DOCUMENT EXTRACT:
════

The Illinois Supreme Court has already determined the topic of “criminal and correctional matters” to be an appropriately narrow subject to withstand a single subject challenge. In People v. Malchow, 193 Ill. 2d 413 (2000), the Illinois Supreme Court rejected a single subject challenge to Public Act 89 — 8, effective March 21, 1995, entitled “An Act in relation to criminal and correctional matters, amending named Acts,” which amended 13 different acts. Although these amendments were not related to one another and included several objectives or purposes, the court held that examination of the enactment illustrated that these changes were related to the single subject of “crime and correctional matters.” Malchow, 193 Ill. 2d at 428. In citing People v. Wooters, 188 Ill. 2d 500 (1999), the court noted that it had already determined that “the legislature could pass legislation that amended several acts, as long as the amendments related to the single subject of “crime.” Malchow, 193 Ill. 2d at 428. At last, the court noted that while at first glance the amendments to civil codes and the medical practice code seem unrelated, in examining the bill’s language, it found that they were related to the single subject of “crime and correctional matters.” Malchow, 193 Ill. 2d at 428.

════

WHAT TO DO:
[a] Answer these about the excerpt on the single subject rule, one line each:
(i) Which public act did the court consider in People v. Malchow, and on what date did it take effect?
(ii) How many different acts did that public act amend?
(iii) Which earlier case did the court cite in Malchow?
[b] Please sum up the excerpt on the single subject rule in two sentences.
[c] Write the next part of the excerpt on the single subject rule, picking up after its final sentence.

SOURCE MATERIAL:
════

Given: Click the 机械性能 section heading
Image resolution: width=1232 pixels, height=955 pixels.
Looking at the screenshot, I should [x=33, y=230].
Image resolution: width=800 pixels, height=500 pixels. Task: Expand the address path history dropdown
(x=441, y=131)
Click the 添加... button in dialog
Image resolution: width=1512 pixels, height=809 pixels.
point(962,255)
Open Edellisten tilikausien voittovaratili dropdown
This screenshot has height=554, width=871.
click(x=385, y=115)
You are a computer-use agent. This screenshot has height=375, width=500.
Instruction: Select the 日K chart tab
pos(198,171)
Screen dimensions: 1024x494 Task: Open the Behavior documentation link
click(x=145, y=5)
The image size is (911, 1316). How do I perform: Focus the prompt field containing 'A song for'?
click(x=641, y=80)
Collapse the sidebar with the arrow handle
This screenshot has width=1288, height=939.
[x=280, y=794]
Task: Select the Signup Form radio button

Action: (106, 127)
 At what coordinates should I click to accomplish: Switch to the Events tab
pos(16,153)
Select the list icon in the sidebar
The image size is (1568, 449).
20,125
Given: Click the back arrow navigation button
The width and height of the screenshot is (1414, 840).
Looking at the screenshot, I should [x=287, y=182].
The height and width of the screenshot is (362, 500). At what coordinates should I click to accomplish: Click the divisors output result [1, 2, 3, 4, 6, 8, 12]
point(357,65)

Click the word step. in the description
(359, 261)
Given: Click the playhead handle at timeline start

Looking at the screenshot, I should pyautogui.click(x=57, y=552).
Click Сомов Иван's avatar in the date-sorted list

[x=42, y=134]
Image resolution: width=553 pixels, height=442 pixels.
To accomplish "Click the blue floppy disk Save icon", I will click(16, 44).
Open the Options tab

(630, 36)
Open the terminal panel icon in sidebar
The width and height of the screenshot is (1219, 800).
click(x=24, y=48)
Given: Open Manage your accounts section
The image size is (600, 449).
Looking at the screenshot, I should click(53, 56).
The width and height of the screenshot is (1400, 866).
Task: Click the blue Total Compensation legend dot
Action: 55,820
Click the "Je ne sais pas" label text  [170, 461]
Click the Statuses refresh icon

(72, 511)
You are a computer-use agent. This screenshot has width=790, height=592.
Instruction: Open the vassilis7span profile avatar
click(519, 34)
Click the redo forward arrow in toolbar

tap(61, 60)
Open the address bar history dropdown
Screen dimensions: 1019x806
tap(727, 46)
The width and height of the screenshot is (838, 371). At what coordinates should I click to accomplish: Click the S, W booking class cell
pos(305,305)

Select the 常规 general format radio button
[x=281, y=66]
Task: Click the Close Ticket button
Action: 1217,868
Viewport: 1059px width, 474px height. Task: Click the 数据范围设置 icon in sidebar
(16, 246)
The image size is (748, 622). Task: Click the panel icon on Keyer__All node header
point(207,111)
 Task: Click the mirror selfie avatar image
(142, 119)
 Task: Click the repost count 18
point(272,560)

════

EXPECTED RESULTS:
[a]
(i) Public Act 89-8, effective March 21, 1995.
(ii) 13.
(iii) People v. Wooters, 188 Ill. 2d 500 (1999).

[b] The Illinois Supreme Court has found "criminal and correctional matters" narrow enough to withstand a single subject challenge, as in People v. Malchow, where it rejected a challenge to Public Act 89-8 even though that act amended 13 different acts with unrelated changes. Citing People v. Wooters, the court noted that the legislature may amend several acts as long as the amendments relate to the single subject of crime, and it found that even the amendments to civil codes and the medical practice code were related to that subject.

[c]
In the present case, even though Public Act 83 — 942 involved amendments to many different codes, the single subject rule does not require that an act’s provisions all be within the same code in determining whether the matters in the bill have a natural and logical connection. Malchow, 193 Ill. 2d at 427. Accordingly, in construing the term “subject” in favor of the legislature (Reedy, 186 Ill. 2d at 8-9), we need only find that each amendment has a natural and logical connection to the single subject of “criminal and correctional matters.” Per defendant’s own argument, sections 1 and 1A have a natural connection to criminal matters, and sections 2 through 5 have a logical relation to correctional matters. Consequently, we find that defendant has failed to meet his burden of demonstrating that the provisions of Public Act 83 — 942 bear no natural or logical connection to this subject.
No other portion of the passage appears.